:: RECORDS FOR PROCESSING

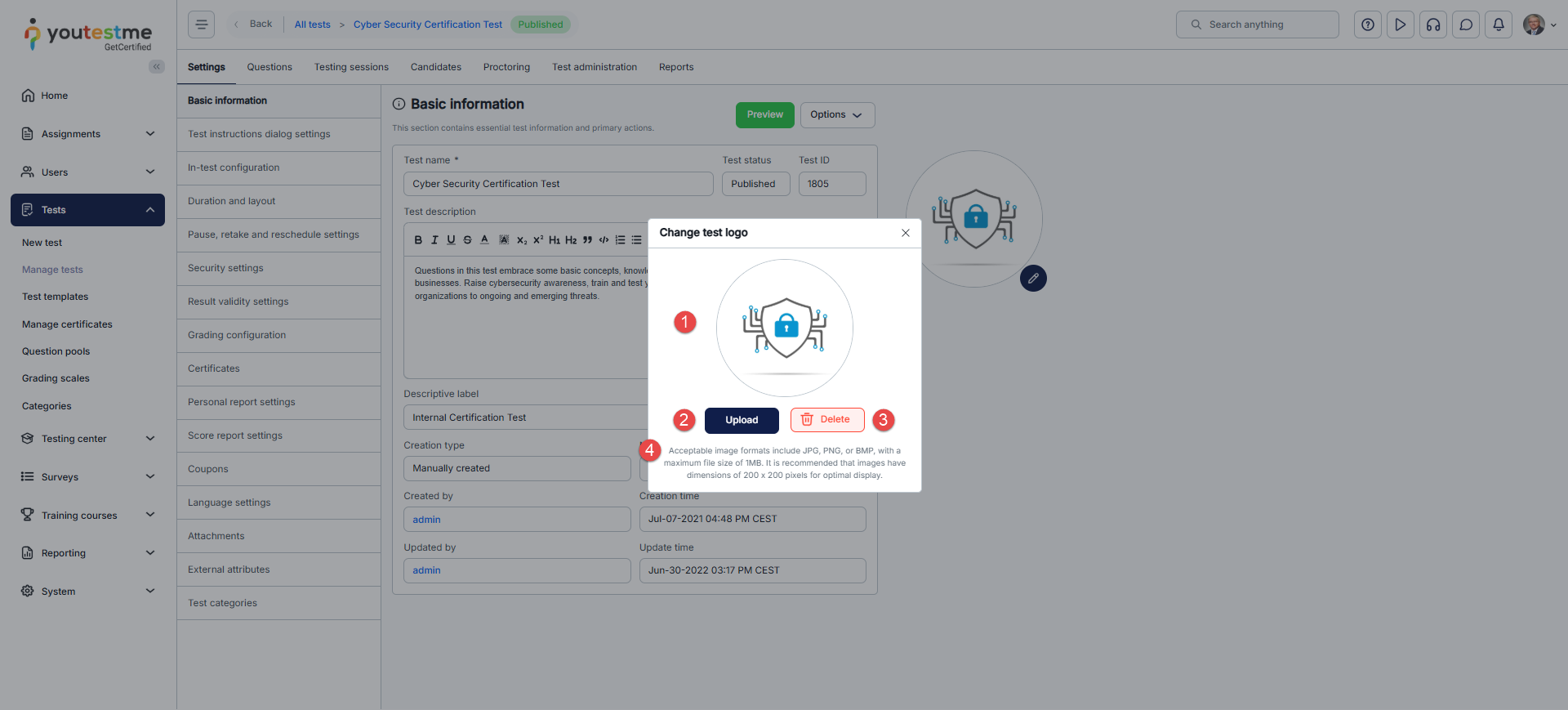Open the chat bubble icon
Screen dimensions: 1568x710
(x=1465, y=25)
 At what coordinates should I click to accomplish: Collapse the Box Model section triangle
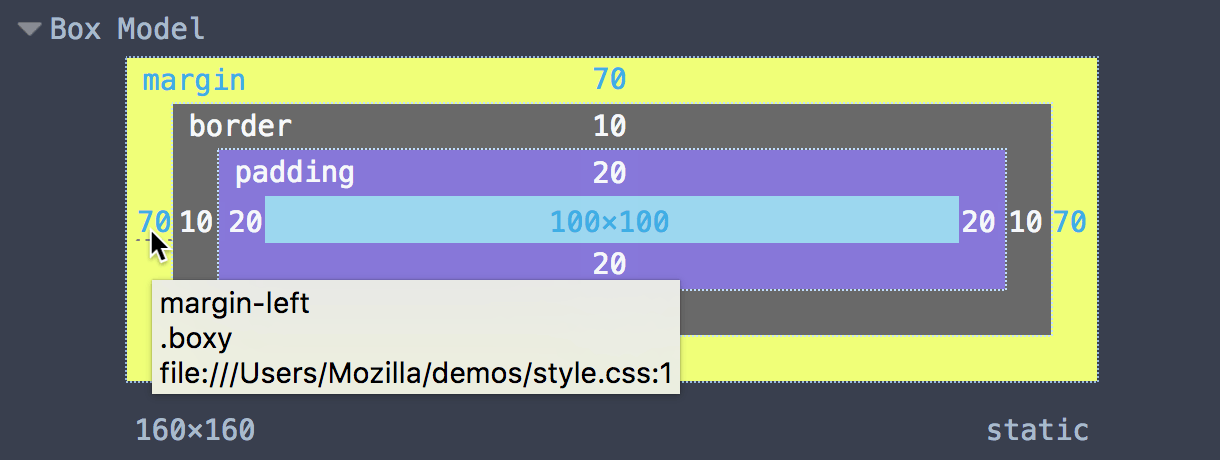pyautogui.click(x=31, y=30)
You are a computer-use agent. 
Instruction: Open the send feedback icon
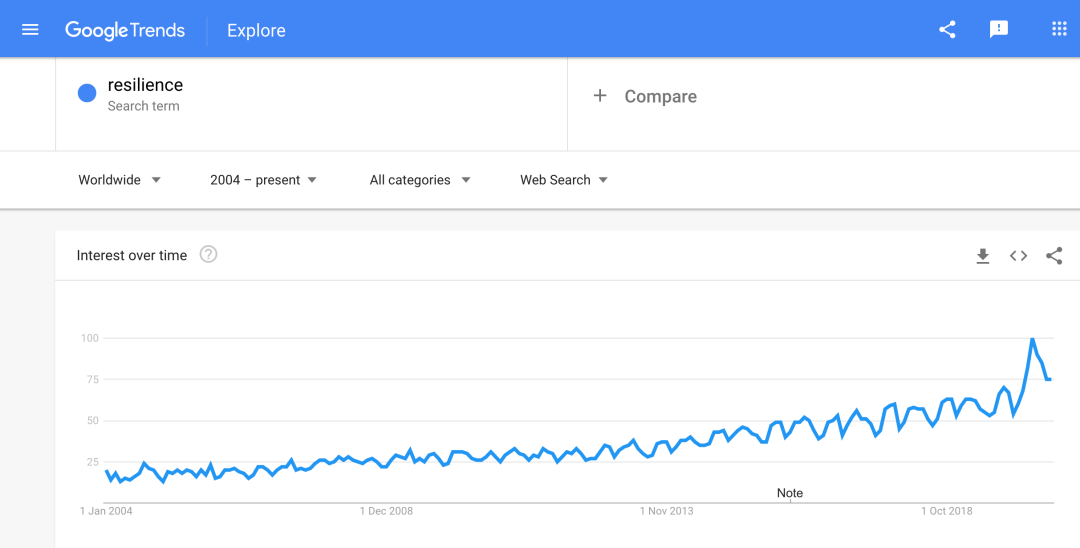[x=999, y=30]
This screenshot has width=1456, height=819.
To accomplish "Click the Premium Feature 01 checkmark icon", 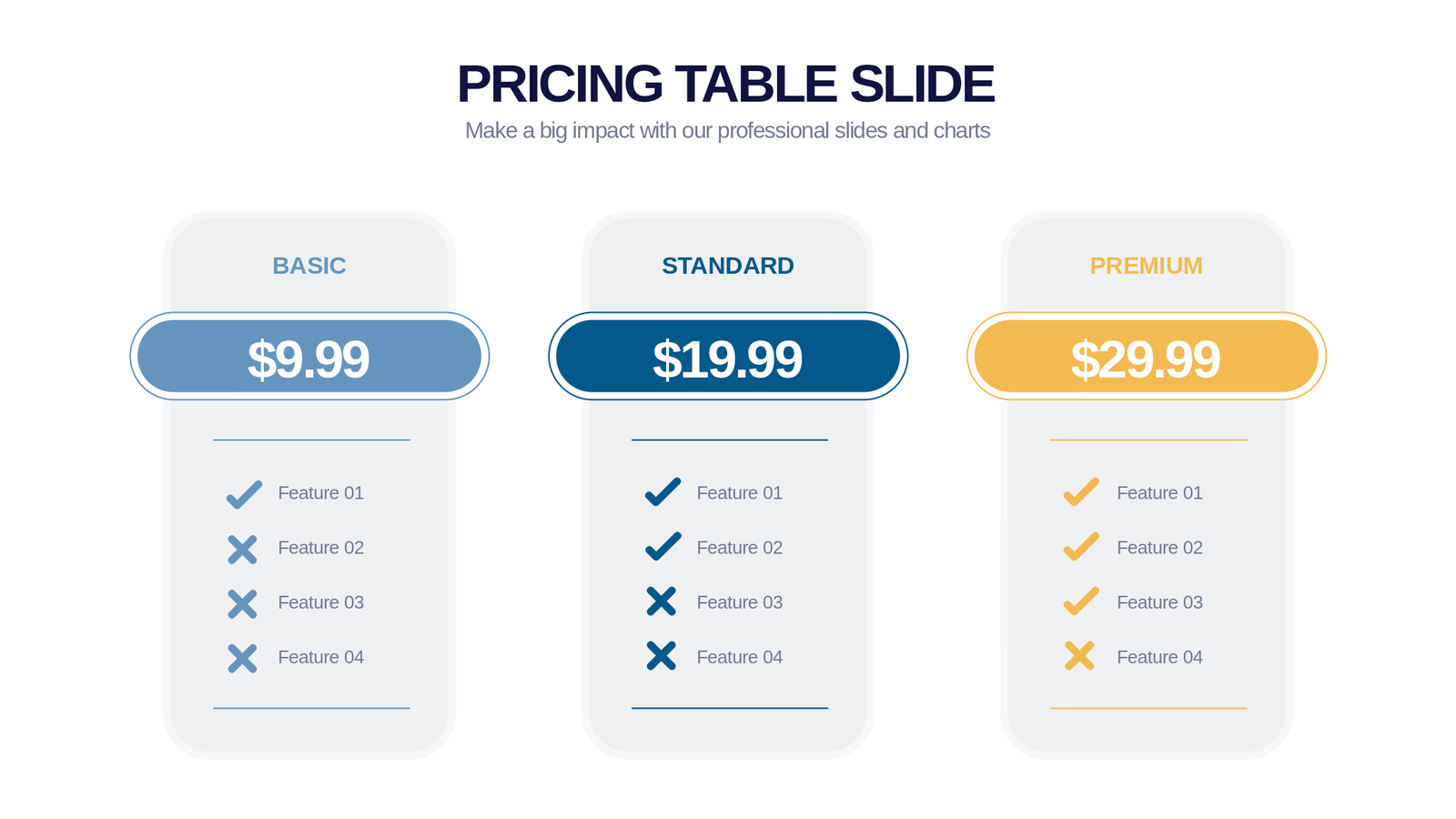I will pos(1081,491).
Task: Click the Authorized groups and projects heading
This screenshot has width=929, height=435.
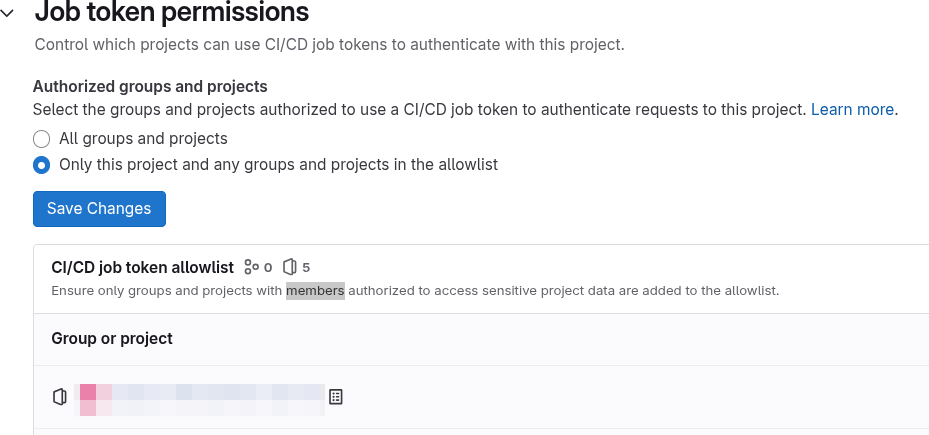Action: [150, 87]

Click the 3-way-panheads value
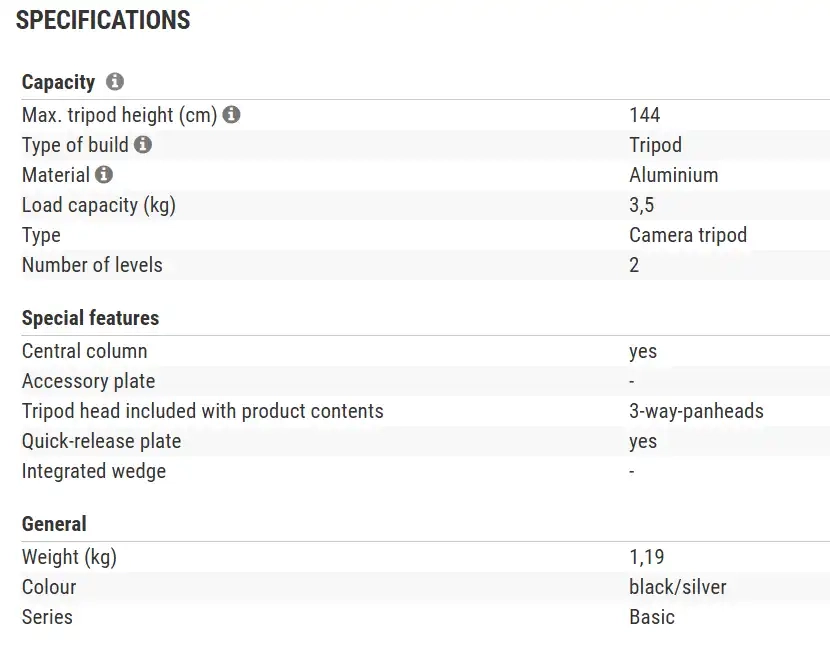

::::

WHAT THE EXERCISE ASKS: Set down only the lines running from the line with "Task: Click the" to the end of the entries, inclusive; omit every picture.

SOLUTION TO THE PROBLEM:
Task: Click the Authorized groups and projects heading
This screenshot has width=929, height=435.
Action: [150, 87]

Click the 3-way-panheads value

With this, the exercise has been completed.